Does the high-power application of li polymer cylindrical battery require forced heat dissipation?

In the application scenarios of continuous high-power discharge such as power tools, li polymer cylindrical battery must usually be equipped with a forced heat dissipation system. When discharging with large current, the electrochemical reaction inside the lithium polymer cylindrical battery intensifies, and the Joule heat generated by the internal resistance will accumulate rapidly. Although it has a certain improvement in thermal stability, under the working conditions that require strong instantaneous explosive power and long working cycle (such as repeated start and stop of electric drills and angle grinders), it is difficult to timely and effectively remove the heat by passive heat dissipation or natural convection of the battery pack shell, resulting in the rapid rise of the battery core temperature to the potential danger zone. Therefore, forced heat dissipation has become a rigid requirement to ensure performance and safety.

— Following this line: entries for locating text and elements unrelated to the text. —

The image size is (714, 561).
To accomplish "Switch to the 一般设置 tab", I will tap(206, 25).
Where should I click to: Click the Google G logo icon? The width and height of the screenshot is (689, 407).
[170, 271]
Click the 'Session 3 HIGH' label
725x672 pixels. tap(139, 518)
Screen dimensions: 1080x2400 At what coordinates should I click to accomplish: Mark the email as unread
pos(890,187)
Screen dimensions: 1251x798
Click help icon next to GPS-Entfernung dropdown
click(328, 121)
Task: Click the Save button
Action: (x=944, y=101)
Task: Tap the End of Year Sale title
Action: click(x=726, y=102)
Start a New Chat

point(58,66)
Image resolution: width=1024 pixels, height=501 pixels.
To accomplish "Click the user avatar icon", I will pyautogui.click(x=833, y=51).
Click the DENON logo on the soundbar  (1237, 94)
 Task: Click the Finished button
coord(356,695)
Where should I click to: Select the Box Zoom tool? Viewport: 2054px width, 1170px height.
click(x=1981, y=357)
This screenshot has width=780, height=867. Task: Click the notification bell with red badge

Ignoring forced heat dissipation will cause serious damage to the performance and life of the li polymer cylindrical battery. Temperature runaway will accelerate the decomposition of the electrolyte, the degradation of the positive and negative active materials, and the instability of the SEI film, which is directly manifested in a sudden drop in available capacity, a surge in internal resistance, and a significant shortening of the cycle life (life decay can reach more than 70% at high temperatures). More seriously, sustained high temperature may lead to a chain reaction of thermal runaway, causing safety accidents such as battery swelling, leakage, and even fire and explosion. The space of power tools is compact, and the heat dissipation conditions are limited. For this type of high-power density lithium polymer cylindrical battery, active thermal management is particularly critical.

Practice has shown that effective forced heat dissipation is the core means to ensure the reliable operation of such batteries in high-power applications. Common solutions include integrating micro fans in the battery pack for forced air cooling, or using metal thermal conductive brackets to transfer heat to the heat dissipation fins of the tool housing. This can not only maintain the core temperature at a safe threshold (usually below 60°C) during high-intensity work, ensure the stability of the discharge platform and the continuity of output power, but also significantly delay battery aging. Although the addition of a heat dissipation system brings some cost and structural complexity, forced heat dissipation is a necessary and worthwhile investment to realize the potential of the li polymer cylindrical battery in high-power scenarios and ensure user safety.